Executive Amnesty Prevention Act

December 4, 2014
Mr. Speaker:
This question transcends the issue of illegal immigration. The President's act has crossed a very bright line that separates the American Republic – that prides itself on being a nation of laws and not of men – from those unhappy regimes whose rulers boast that the law is in their mouths.
It is true that throughout our nation's history, presidents have tested the limits of their authority. But this is the first time a chief executive charged with the responsibility to "take care that the laws be faithfully executed" has asserted the absolute power to nullify or change those laws by decree.
Under our Constitution, the President does not get to pick which laws to enforce and which to ignore. He does not get to pick who must obey the law and who gets to live above it. And he is forbidden from making laws himself. "All legislative power herein granted shall be vested in a Congress of the United States."
Whether we choose to recognize it or not, this is a full-fledged Constitutional crisis. If the precedent is allowed to stand, it will render meaningless the separation of powers and the checks and balances that comprise the fundamental architecture of our Constitution and that have preserved our freedom for 225 years. If it stands, every future President -- Republican and Democrat – will cite it as justification for lawmaking by decree.

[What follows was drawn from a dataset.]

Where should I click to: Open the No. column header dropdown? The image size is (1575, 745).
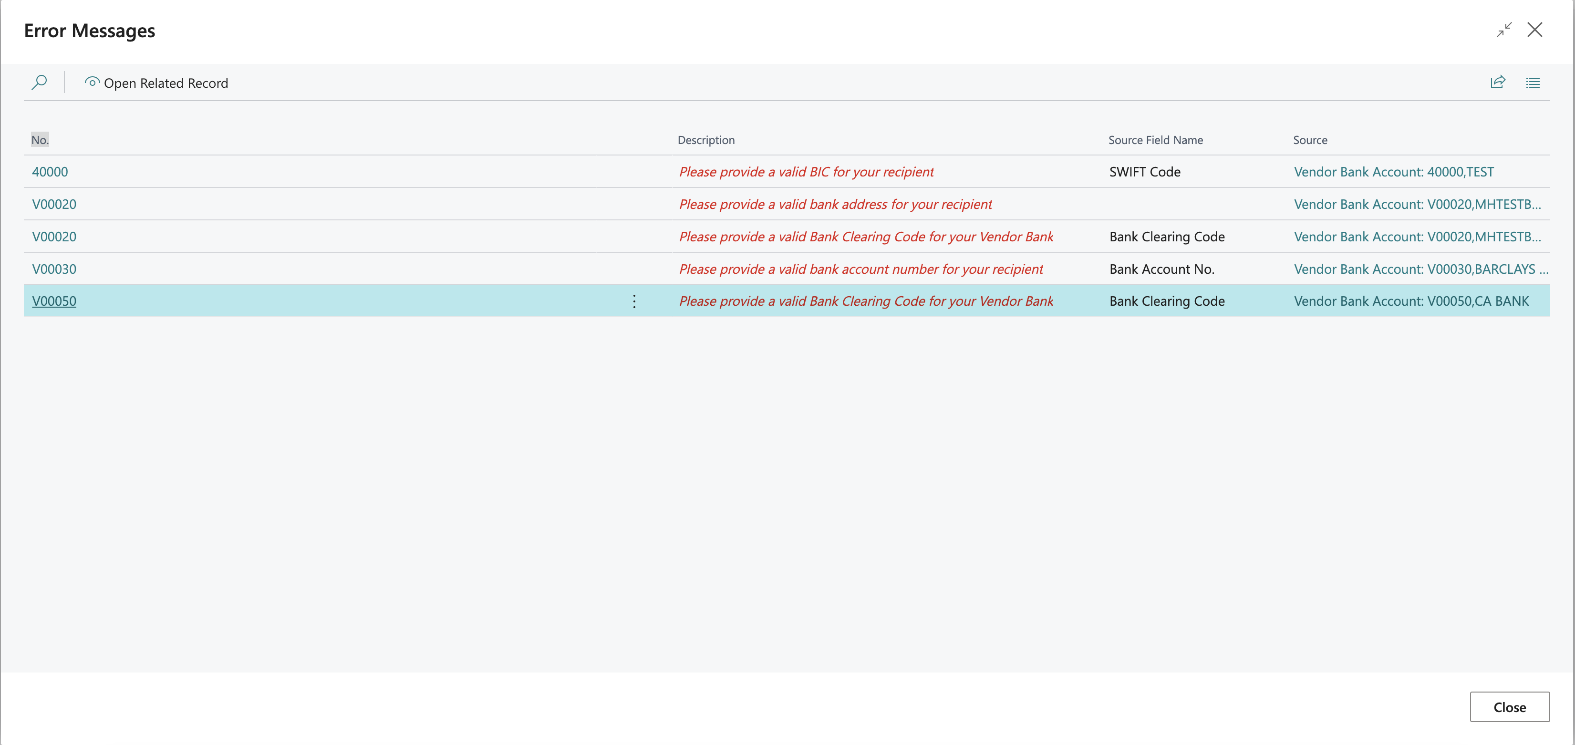click(40, 139)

The measure before us is the first act of this Congress to restore the balance of powers within this government. The President would be well advised to heed it before sterner measures are taken.
The seizure of legislative authority by the executive proved fatal to the Roman Republic. Now it is happening in our own time.
Let that not be the legacy of this administration. For more than two centuries, Americans have successfully defended our Constitution history now calls upon this generation to do so again, which it does beginning with this measure today.